*INFORMATION SHOWN*:
━━━━━━━━━━━━━━━━━━━━━━━━━━━━━━
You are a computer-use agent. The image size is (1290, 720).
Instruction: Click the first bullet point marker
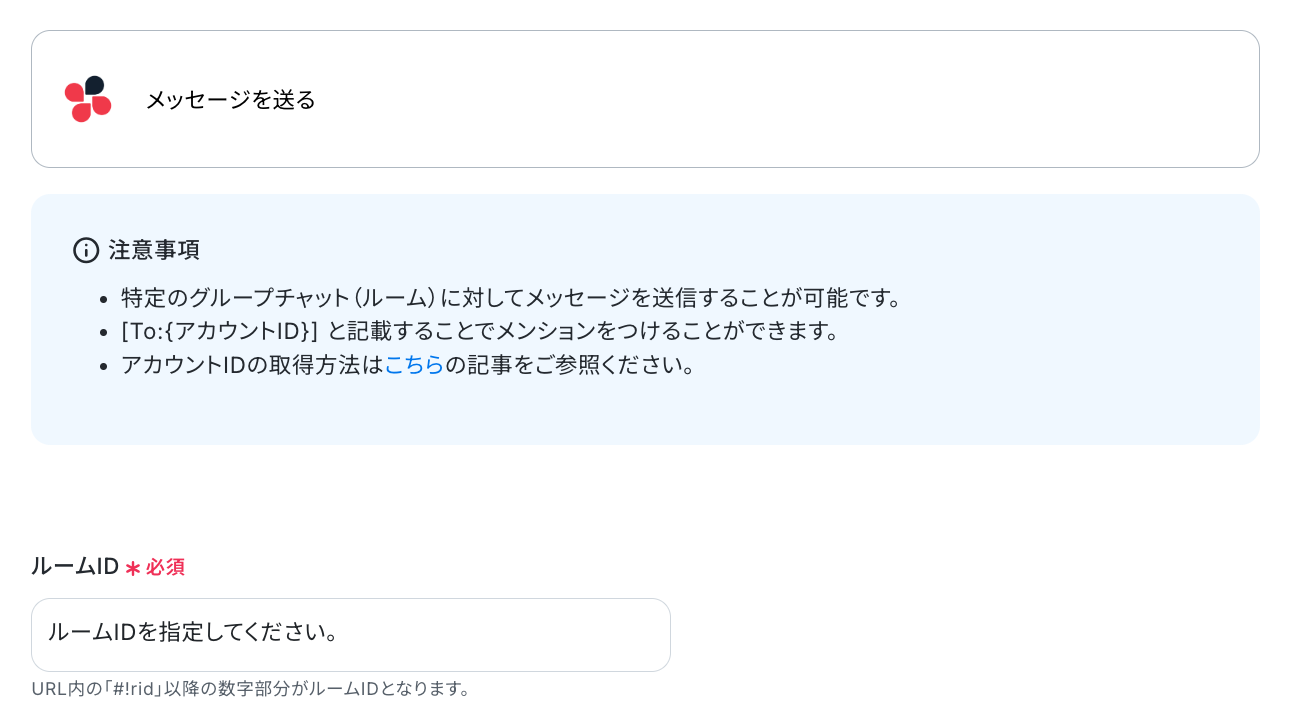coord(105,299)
━━━━━━━━━━━━━━━━━━━━━━━━━━━━━━
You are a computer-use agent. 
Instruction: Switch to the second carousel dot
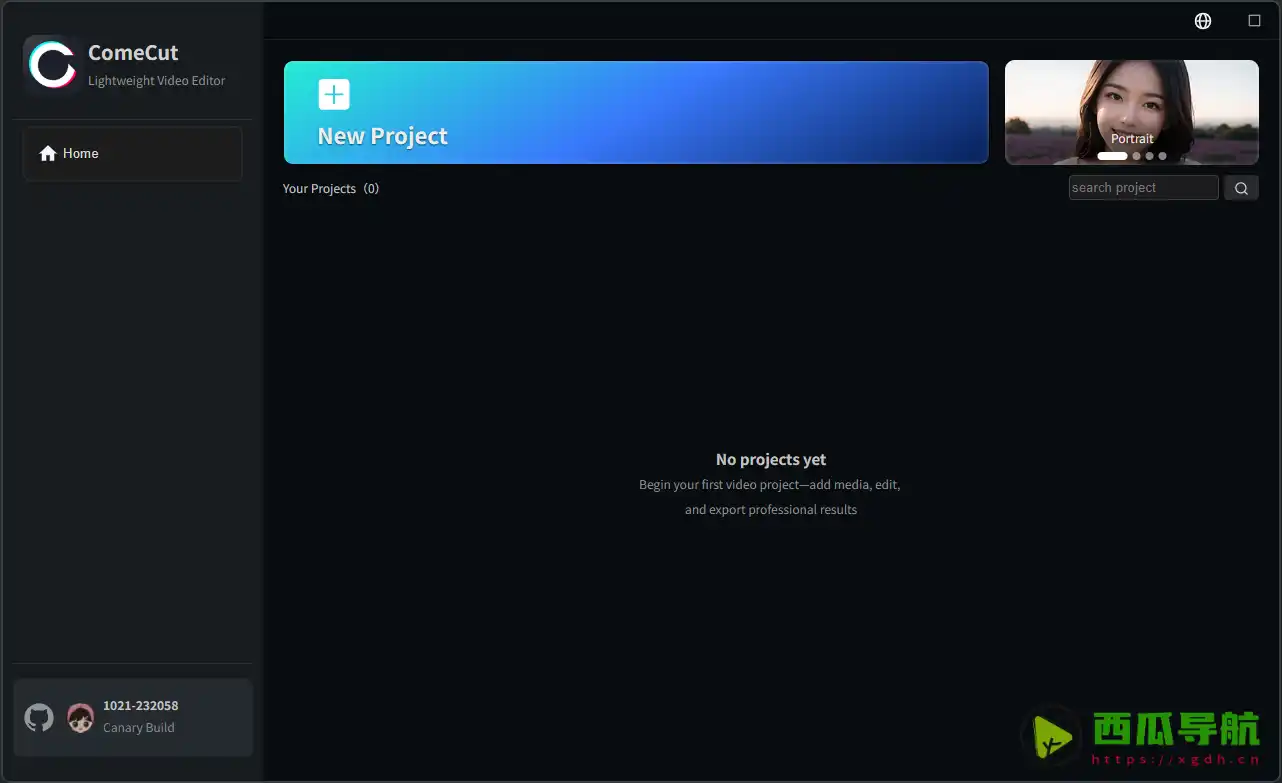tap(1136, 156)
━━━━━━━━━━━━━━━━━━━━━━━━━━━━━━
*EXERCISE OBJECTIVE*: Tally the lines of the material above that include the string "computer", then give the number with no other text.

*WORKED SOLUTION*: 2